Oil analyst Rune Likvern says shale gas and tight oil
suffer from the “Red Queen” syndrome, citing a character in Lewis Carroll’s
Through the Looking Glass.
In the story, the fictional Red Queen jogs along at top speed but never
gets anywhere; as she tells Alice, “It takes all the running you can
do, to keep in the same place.” Similarly, with worsening well decline
rates, it will soon take all the drilling the industry can do just to
keep production steady; then, as all the best drilling sites are
exhausted, the Red Queen will start falling behind. Before 2020, shale
gas and tight oil production
will top out and start to decline. Americans will wonder what happened to the lavish economic benefits the industry promised.
Recently Shell took
a $2 billion write-down on its liquids-rich shale assets
in North America. While no details were released, it’s likely the
company was simply acknowledging the unprofitability of leases in
non-core regions, purchased back when shale plays were being advertised
as “manufacturing operations” in which companies could successfully sink
a drill bit virtually anywhere.
The oil industry itself is starting to learn that the shale revolution just ain’t all it was fracked up to be.

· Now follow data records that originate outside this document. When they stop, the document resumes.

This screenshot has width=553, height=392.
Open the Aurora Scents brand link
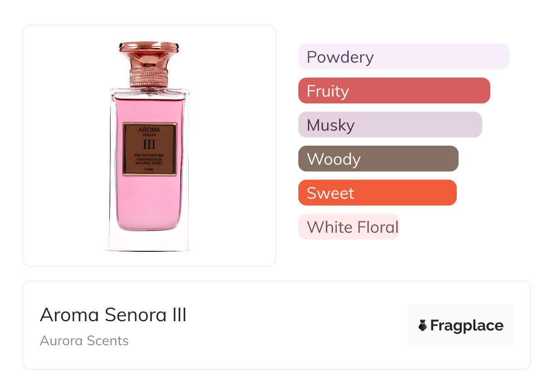point(84,341)
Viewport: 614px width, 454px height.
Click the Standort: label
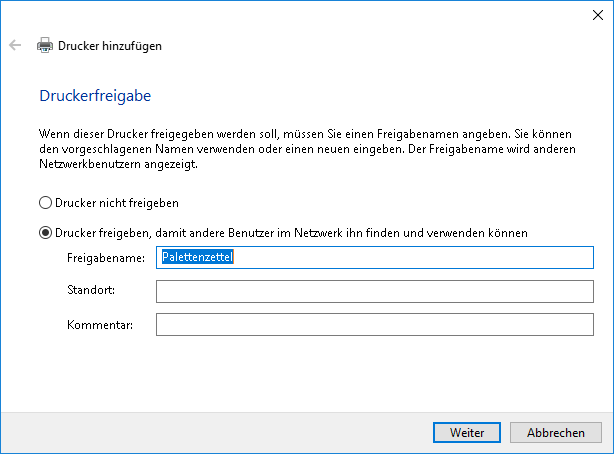(92, 291)
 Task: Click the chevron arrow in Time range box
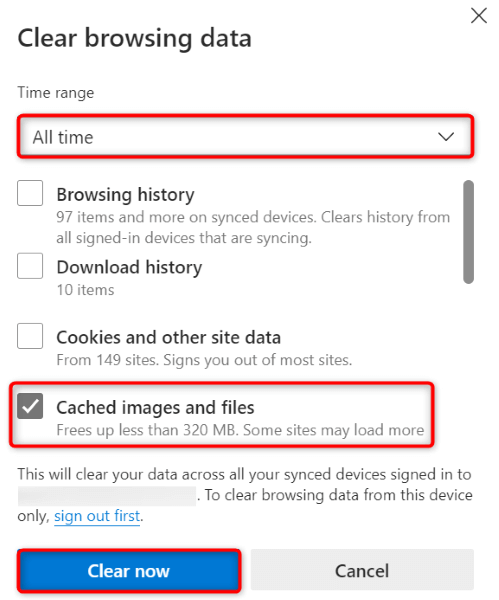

Despite continuing profits, the oil-and-gas industry as a whole
appears to have entered its sunset years. Major oil companies have seen
production
decline by over 25% in the last decade.
Both the number of wells drilled and the amount of inflation-adjusted
capital invested in exploration and production have doubled, with
negligible results. Raymond Pierrehumbert, Professor of Geophysical
Sciences at the University of Chicago,
recently summarized the situation
with crystalline brevity: “Oil production technology is giving us ever
more expensive oil with ever-diminishing returns for the ever-increasing
effort that needs to be invested.”
Which brings us to the bottom line. Americans are being subjected to a
massive PR assault attempting to persuade them that shale gas and tight
oil have brightened America’s energy future. What has really changed is
the nation’s energy
conversation: until recently, it was about
how we should reduce our dependency on depleting, climate-changing
fossil fuels. Now our “conversation” has become a one-sided harangue
about the energy, jobs, and tax revenues the industry insists will flow
from fracking from now ’til kingdom come, and how these outweigh
environmental concerns.
The data do not support these claims. Therefore it is critically
important that we return America’s energy focus to the most critical
imperative of our time—the necessary and inevitable transition away from
our current dependence on fossil fuels.